The State of Utah on March 22, 2019 returned to the topic of non-competes for the third time in three years. It had passed that statute in 2016 (as we noted), and then amended in 2018 (as we also discussed here earlier), and now is at it again, by amending it once more. Maybe they are hoping that the third time’s a charm, as they say.
It seems that, like Goldilocks, the broadcasting industry found the original 2016 statutory bed to be a little too hard for it to sleep in. As we discussed at the time:
The State of Utah recently enacted Utah Code Annotated 34-51-101 et seq., the so-called Post-Employment Restrictions Amendments, which limit restrictive covenants entered into on or after May 10, 2016 to a one-year time period from termination. Although this could curtail certain employers’ plans, the amendments enacted provide some important exceptions and are in fact much more favorable to employers than those first proposed, which would have precluded virtually all post-employment restrictions in Utah.
[Utah Restricts Post-Employment Restrictions By James P. Flynn on April 6, 2016]
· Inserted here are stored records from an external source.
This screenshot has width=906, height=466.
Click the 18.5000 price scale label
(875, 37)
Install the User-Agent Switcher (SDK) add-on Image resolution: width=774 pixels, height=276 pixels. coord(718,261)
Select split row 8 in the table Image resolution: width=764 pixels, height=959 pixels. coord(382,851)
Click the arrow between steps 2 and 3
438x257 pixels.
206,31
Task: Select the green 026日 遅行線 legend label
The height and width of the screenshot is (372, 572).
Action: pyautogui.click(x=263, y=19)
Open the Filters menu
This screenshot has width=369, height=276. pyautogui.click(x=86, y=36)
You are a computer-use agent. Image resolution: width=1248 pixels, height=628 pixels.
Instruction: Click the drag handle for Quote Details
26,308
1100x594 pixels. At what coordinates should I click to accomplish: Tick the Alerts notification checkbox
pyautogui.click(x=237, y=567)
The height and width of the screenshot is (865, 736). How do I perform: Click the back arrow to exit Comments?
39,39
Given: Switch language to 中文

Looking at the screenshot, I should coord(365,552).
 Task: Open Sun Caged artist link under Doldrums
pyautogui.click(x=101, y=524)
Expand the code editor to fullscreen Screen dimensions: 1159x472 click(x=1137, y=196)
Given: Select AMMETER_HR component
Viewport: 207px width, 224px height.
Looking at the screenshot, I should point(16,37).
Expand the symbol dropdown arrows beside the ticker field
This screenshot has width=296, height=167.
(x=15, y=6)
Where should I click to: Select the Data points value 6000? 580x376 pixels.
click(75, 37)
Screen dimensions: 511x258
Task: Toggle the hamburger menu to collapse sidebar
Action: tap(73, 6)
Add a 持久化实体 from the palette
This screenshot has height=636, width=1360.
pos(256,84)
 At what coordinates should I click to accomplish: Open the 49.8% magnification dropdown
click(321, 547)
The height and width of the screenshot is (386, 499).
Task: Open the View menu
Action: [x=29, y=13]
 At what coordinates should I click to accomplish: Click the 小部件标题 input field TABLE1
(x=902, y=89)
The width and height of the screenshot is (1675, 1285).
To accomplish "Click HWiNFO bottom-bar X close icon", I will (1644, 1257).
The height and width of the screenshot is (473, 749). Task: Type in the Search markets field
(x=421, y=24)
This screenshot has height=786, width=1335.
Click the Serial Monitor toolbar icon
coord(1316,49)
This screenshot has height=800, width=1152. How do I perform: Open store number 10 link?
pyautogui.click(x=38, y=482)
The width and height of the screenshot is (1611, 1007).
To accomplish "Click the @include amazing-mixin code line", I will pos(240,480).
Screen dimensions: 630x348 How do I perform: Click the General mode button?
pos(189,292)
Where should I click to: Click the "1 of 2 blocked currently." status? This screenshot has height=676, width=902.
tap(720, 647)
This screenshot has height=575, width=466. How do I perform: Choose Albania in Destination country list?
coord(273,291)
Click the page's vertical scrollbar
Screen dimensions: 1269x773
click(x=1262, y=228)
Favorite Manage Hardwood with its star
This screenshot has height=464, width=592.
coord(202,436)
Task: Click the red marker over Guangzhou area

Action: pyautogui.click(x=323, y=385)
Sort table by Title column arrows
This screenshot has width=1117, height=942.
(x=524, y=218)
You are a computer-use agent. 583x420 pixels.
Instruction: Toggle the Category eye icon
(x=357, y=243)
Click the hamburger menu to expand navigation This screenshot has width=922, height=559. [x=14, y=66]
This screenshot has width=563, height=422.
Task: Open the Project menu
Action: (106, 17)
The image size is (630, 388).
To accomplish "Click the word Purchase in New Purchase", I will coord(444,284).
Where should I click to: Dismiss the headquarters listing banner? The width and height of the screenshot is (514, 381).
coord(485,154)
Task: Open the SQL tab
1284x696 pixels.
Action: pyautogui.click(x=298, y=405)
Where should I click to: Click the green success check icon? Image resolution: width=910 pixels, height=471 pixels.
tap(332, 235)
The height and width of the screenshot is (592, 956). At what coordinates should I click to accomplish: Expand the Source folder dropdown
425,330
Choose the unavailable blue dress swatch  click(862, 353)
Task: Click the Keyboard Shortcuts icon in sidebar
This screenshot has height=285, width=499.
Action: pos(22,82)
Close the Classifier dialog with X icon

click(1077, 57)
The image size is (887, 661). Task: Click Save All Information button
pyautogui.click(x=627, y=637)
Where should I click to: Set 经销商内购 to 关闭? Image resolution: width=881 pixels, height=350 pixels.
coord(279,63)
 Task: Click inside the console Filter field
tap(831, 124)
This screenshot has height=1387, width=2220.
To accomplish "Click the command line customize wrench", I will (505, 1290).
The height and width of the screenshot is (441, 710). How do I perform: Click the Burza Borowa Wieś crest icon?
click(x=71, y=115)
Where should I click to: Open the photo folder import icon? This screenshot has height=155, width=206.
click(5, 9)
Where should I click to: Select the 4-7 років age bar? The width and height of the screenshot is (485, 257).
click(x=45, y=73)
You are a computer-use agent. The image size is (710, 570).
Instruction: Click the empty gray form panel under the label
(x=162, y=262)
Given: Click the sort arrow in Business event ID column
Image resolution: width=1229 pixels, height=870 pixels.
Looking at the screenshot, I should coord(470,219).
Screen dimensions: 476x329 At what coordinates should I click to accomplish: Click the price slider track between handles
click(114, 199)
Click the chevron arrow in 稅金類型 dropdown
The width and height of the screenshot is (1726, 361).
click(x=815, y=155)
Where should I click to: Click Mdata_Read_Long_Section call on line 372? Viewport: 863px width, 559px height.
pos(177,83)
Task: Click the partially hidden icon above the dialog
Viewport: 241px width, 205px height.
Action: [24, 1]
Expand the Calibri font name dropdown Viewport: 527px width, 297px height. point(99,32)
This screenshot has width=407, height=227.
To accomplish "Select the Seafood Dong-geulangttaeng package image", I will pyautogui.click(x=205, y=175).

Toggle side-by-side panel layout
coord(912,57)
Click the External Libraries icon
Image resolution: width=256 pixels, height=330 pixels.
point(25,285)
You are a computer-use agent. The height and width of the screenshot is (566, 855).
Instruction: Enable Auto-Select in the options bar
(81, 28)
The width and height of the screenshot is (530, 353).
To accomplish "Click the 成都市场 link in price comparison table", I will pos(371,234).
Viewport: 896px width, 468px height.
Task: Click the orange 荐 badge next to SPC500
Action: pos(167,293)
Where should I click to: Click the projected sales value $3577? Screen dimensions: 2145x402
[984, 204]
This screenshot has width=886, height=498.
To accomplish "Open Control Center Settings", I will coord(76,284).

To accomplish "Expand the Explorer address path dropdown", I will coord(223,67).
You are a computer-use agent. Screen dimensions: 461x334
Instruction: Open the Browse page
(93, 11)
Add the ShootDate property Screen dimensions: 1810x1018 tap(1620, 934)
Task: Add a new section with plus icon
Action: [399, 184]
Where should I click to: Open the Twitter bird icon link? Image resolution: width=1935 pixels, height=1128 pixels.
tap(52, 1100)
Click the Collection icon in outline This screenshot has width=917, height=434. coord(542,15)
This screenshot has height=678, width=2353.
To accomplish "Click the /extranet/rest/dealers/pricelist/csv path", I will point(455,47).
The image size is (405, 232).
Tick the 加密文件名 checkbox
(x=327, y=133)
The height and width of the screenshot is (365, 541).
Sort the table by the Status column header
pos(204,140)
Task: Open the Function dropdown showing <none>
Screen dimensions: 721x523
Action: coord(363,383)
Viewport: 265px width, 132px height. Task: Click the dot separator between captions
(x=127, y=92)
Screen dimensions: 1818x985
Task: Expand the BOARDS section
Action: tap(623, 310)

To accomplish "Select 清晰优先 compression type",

Thus, in 2018, the statute was amended to provide certain rules to apply specifically to the broadcasting industry:
In Utah, the legislature amended the two-year old Post-Employment Restrictions Act (which we had written about before) to limit the enforcement of non-compete agreements against employees in the broadcasting industry. The statute (HB 241) imposes a compensation test that precludes non-competes for broadcast industry employees making less than $47,476 annually, limits broadcast company employment contracts to four years or less, and nullifies any restriction that would limit competition beyond the original contract expiration date (meaning that an employee with a one year restriction who leaves a broadcast employer three months before contract expiration would have a three-month non-compete rather than a one-year non-compete). The amendment also allows enforcement only if the employee is either terminated “for cause,” or the employee breaches the employment contract “in a manner that results in” his or her separation, curious language that seems to leave unaddressed whether a non-compete can be enforced where a non-breaching employee simply resigns. While this amendment is certainly part of the trend of states (Arizona, Connecticut, the District of Columbia, Illinois, Maine, Massachusetts, and New York) having statutes specific to non-compete agreements in the broadcasting industry, it also fits in the broader trend of industry-specific limitations targeting an expanding list of industries and the even broader attack on non-compete agreements more generally.
[Utah and Idaho Continue Trend of State Legislatures’ Focusing on Non-Competes By James P. Flynn on April 16, 2018]
Evidently, somebody must have felt that this was too soft on the enforcement of contracts negotiated at arms’ length in the broadcasting industry because it precluded consenting parties from agreeing to contracts of more than four years. So now the statute has removed the four-year cap and replaced it with an amended provision stating that a broadcasting industry non-compete may be included as “part of a written contract of reasonable duration, based on industry standards, the position, the broadcasting employee’s experience, geography, and the parties’ unique circumstances.” Thus, less than three years after enacting the statute and less than one year after trying to put that industry-specific exception to bed, the Utah legislature jumped at the chance to nestle into a result that it must hope “was just right.” I guess we will see.